Today, the Pieds Noir wish to have their narrative affirmed by France as French citizens, and with it, their cultural identity and minority status.  At the same time, to publicly affirm the victims with the memorial museum is to affirmation of the image of Pied Noir as colonial oppressors.

France is being forced to confront both perspectives in the form of debates over the public museums. Is it possible for French Algerian to be assimilated into a national identity while the historicity of colonialist oppressor is not?  The problem seems to have to do with the nature of subjectively constituted identity vis-a-vis the nature of cultural identity. Politically, it seems impossible to retain a multiplicity of identify while asserting a singular historical narrative.1

Modern societies function as bureaucracies in which individuals are understood by the state by their categorical definition.  If politics is executed by the state by way of public policy, identity also becomes an issue of public policy.

It seems difficult to retain the ‘multiplicity’ of woven historicity in public policy, for one must allocate dollars to particular categorical concerns: do we affirm or deny colonialism?  Do we put money towards a museum that has to do with colonialism?  Do we put more money towards feminism?

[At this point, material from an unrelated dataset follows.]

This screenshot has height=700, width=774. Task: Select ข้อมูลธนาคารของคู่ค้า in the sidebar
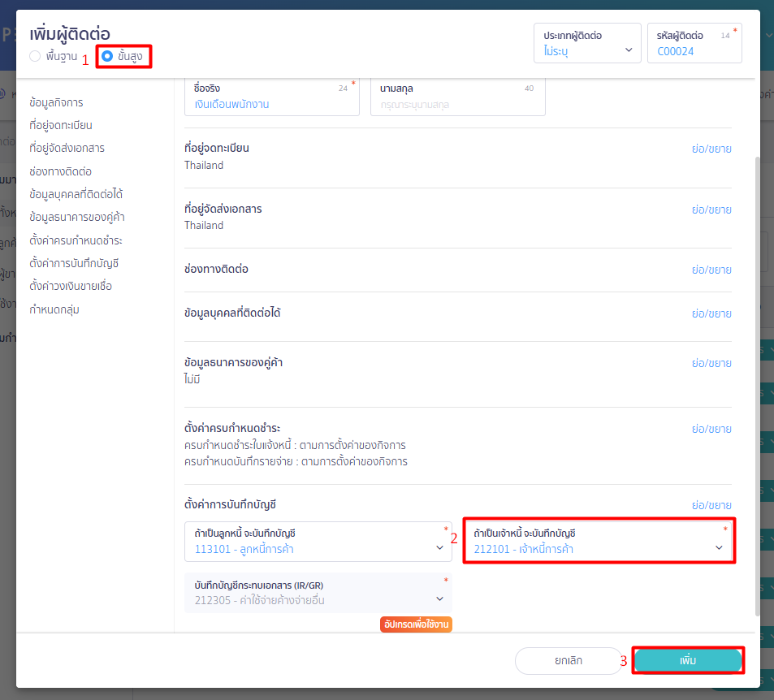[76, 217]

It is a prerogative of the modern states to preserve and cultivate new identities for their citizens, both as a way to quell historical contention and to ensure allegiance to the state.  If individuals only identify with being a ‘citizen’ and also a member to a ‘nation-state’, we can imagine that very strong links are in developed between the individual and the state.  It seems expedient, in political terms, to let the old, unwanted identities whither, and hope that they are eventually forgotten.2  This seems to be the case with colonial history. 

“The efforts to empower the forgotten French Algerians, to affirm their presence in France proper and their colonial history, is one that is being met with contention.  Many feel that to bring this history to light is to affirm a colonialist past, which many are willing to forget altogether.”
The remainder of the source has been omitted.